Dans la dernière décennie, la représentation de la diversité sexuelle au petit écran québécois a connu une importante augmentation malgré l’absence toujours marquée de personnages racisés et diversifiés du point de vue de l’expression de genre. Si la visibilité de l’homosexualité féminine a évolué plus lentement que celle des hommes — cela a pris plus de dix ans avant qu’un personnage récurrent lesbien fasse suite à un personnage gai166 —, les années 2010 ont vu se multiplier rapidement les représentations lesbiennes, notamment par la télésérie Unité 9 (ICI Radio-Canada Télé, 2012-2019) qui en met en scène une dizaine167. L’invisibilisation a ainsi graduellement cédé la place à la mise en discours d’une forme d’homosexualité normalisée, principalement cadrée par la jeunesse, la blanchité, la cisexualité et la monogamie. À ce sujet, certain·e·s auteur·trice·s ont souligné l’aplanissement de la figure lesbienne, resignifiée de façon conformiste, pour la rendre recevable dans l’espace public et médiatique168. La mise en discours de la sexualité à travers les catégories universalistes de la blanchité occidentale169 et l’imposition d’un discours de coming out universel170 ont ainsi fait l’objet de plusieurs critiques concernant la reproduction de normes autour d’une sexualité dite «désirable». Certain·e·s ont semblablement dénoncé l’imposition d’une figure lesbienne «ordinaire, positive et normale», participant à la reproduction d’idéaux de féminité et de blanchité171. La marchandisation de la culture populaire lesbienne, axée sur le divertissement et l’esthétique, s’est en somme accompagnée d’une invisibilisation des formes jugées non acceptables ou trop politiques172, des espaces ou des enjeux lesbiens et queer qualifiés de plus subversifs.
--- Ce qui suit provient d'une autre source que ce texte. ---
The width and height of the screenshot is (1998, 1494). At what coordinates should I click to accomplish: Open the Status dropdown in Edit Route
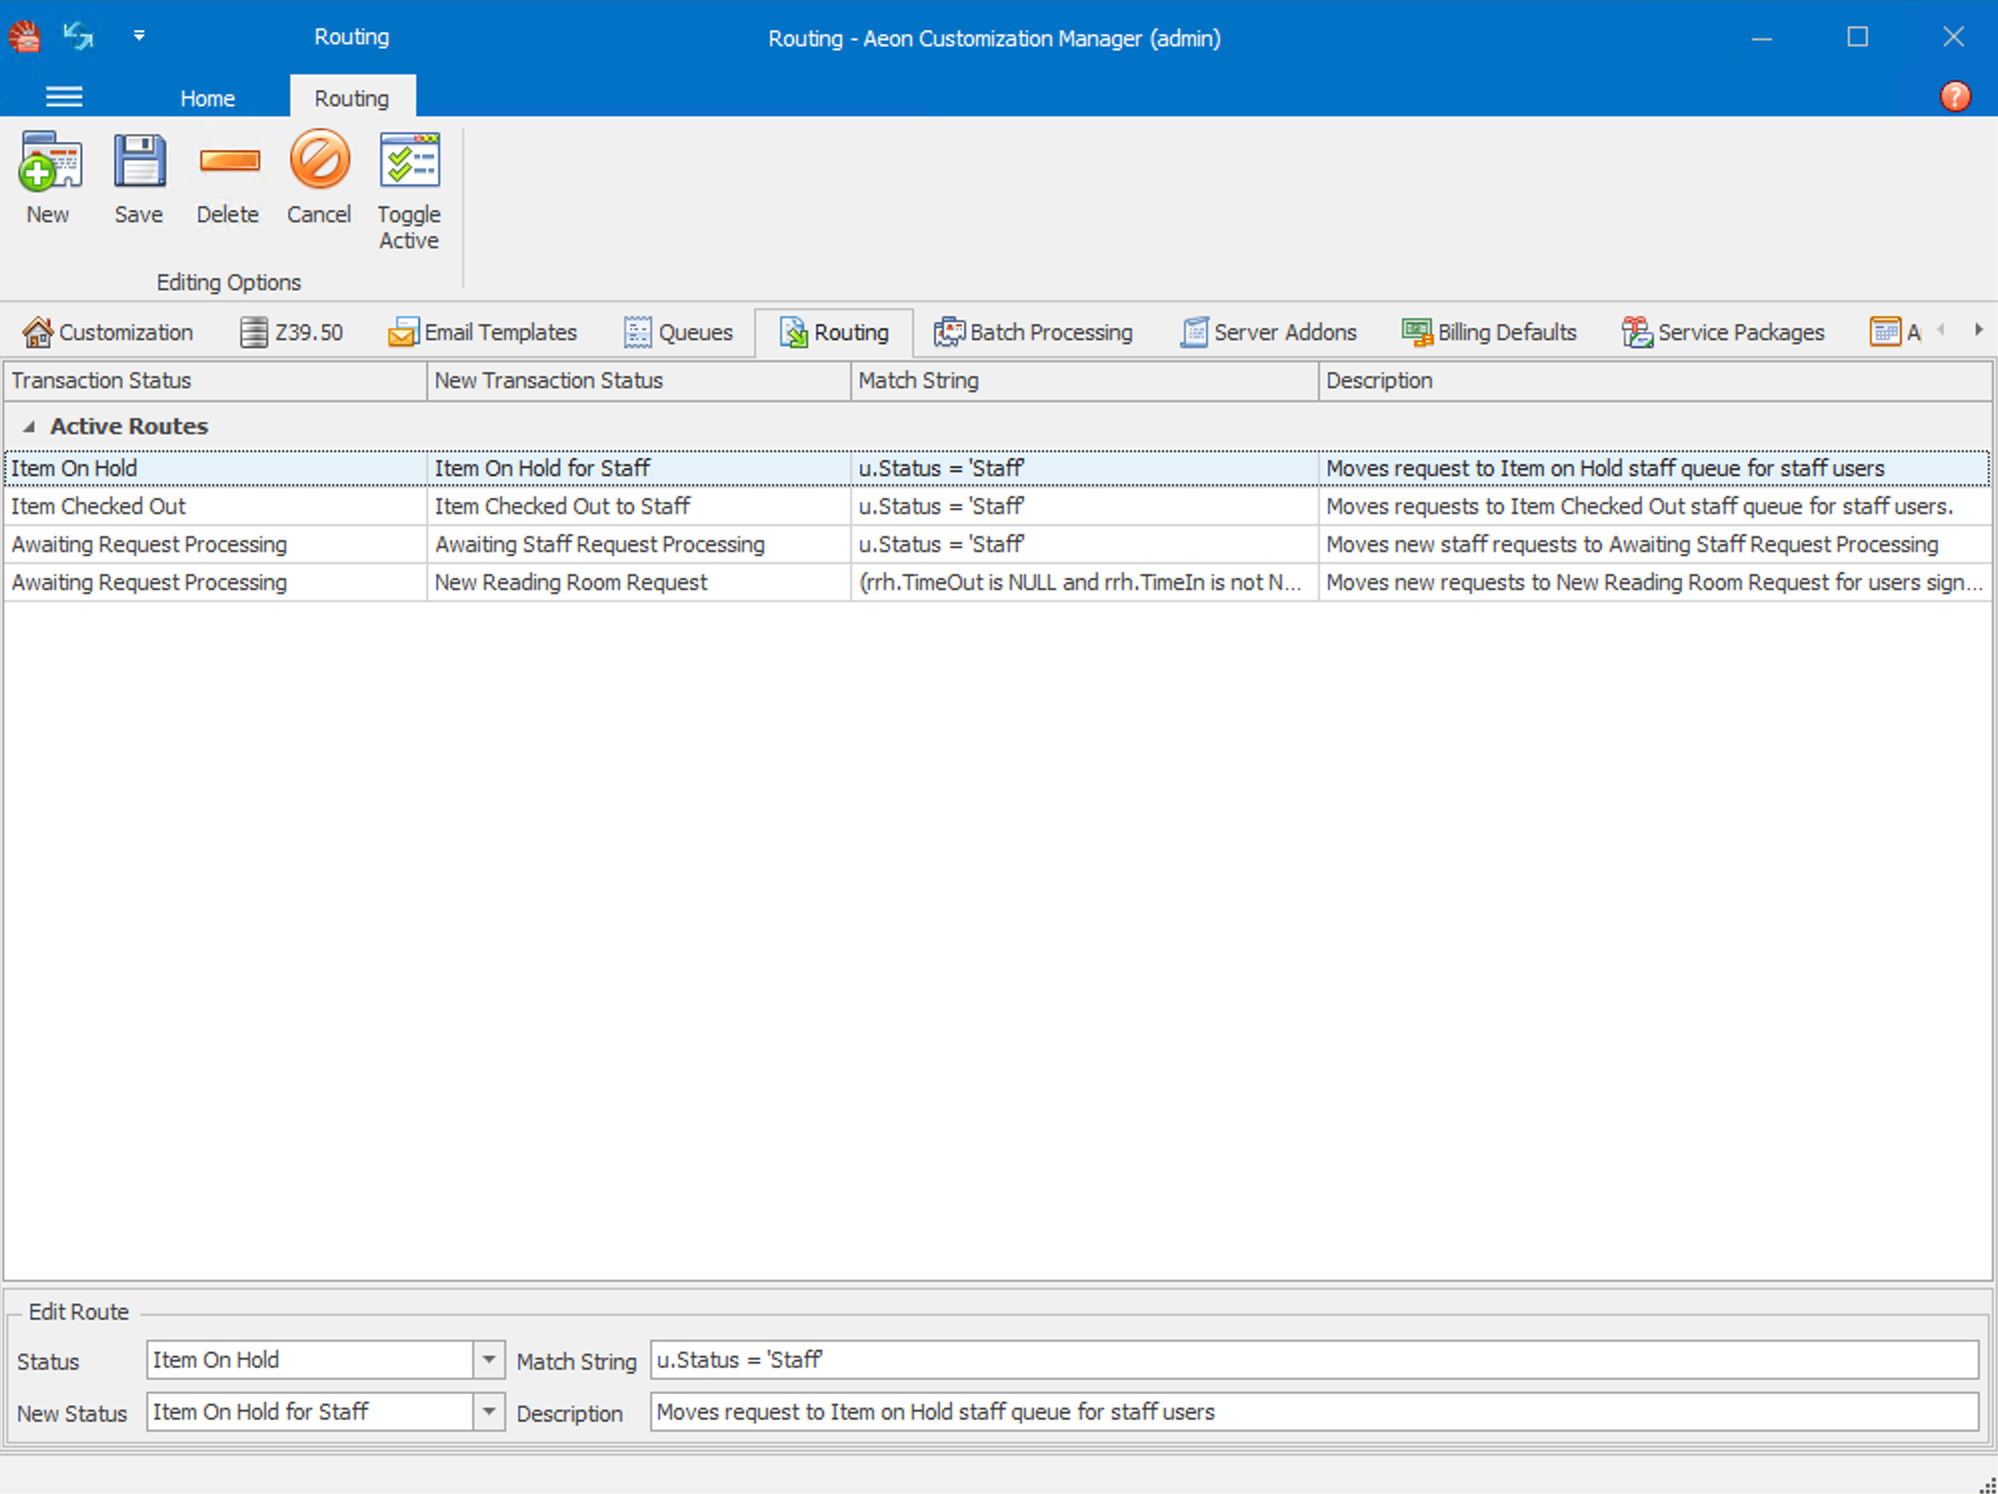pyautogui.click(x=489, y=1360)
Ainsi la minorité doit rester minorité. Il n’est pas question de déconstruire davantage les régimes de genre et de sexualité sur lesquels reposent nos sociétés: homme/femme, hétérosexualité/homosexualité. Une démarcation claire est aussi tracée entre l’hétérosexualité (présentée comme neutre) et l’homosexualité, le désir ne devant pas errer trop librement: le définir et le cadrer permettent de sécuriser les frontières entre soi et l’autre173 et d’ainsi apaiser les angoisses174. Comme l’évoquait le chroniqueur Guy Fournier dans le journal le plus lu au Québec:
Quand je regarde notre télévision, en particulier celle de Radio-Canada, je trouve que les gens comme vous et moi cèdent graduellement la place à des personnages marginaux et à des histoires qui sont le lot d’une minorité plutôt que le lot de la majorité, plus silencieuse que jamais […]. Est-il encore possible de produire une fiction qui ne compte pas un gai, une lesbienne, un bisexuel, un transgenre ou un queer175?
Une conception plus fluide de la sexualité commence cependant à traverser différents narratifs. Dans Unité 9, par exemple, l’univers de la prison dans lequel évoluent les protagonistes (par définition, un lieu de comportements «déviants») offre de nouvelles possibilités de visibilité et permet au désir d’éclater. Certains personnages, comme ceux de Michèle (Catherine Proulx-Lemay) et Shandy (Suzanne Clément et Catherine-Anne Toupin), expriment une multitude de désirs qui remettent en cause les normes sociales binaires en matière de genre. Si d’autres personnages, comme celui de Jeanne (Ève Landry), apparaissent exclusivement interpellés par les femmes, rares sont les mentions faites à une identité explicitement lesbienne ou bisexuelle. Ce sont là différentes manifestations queer du désir, qui ne s’arrête pas aux frontières corporelles binaires176.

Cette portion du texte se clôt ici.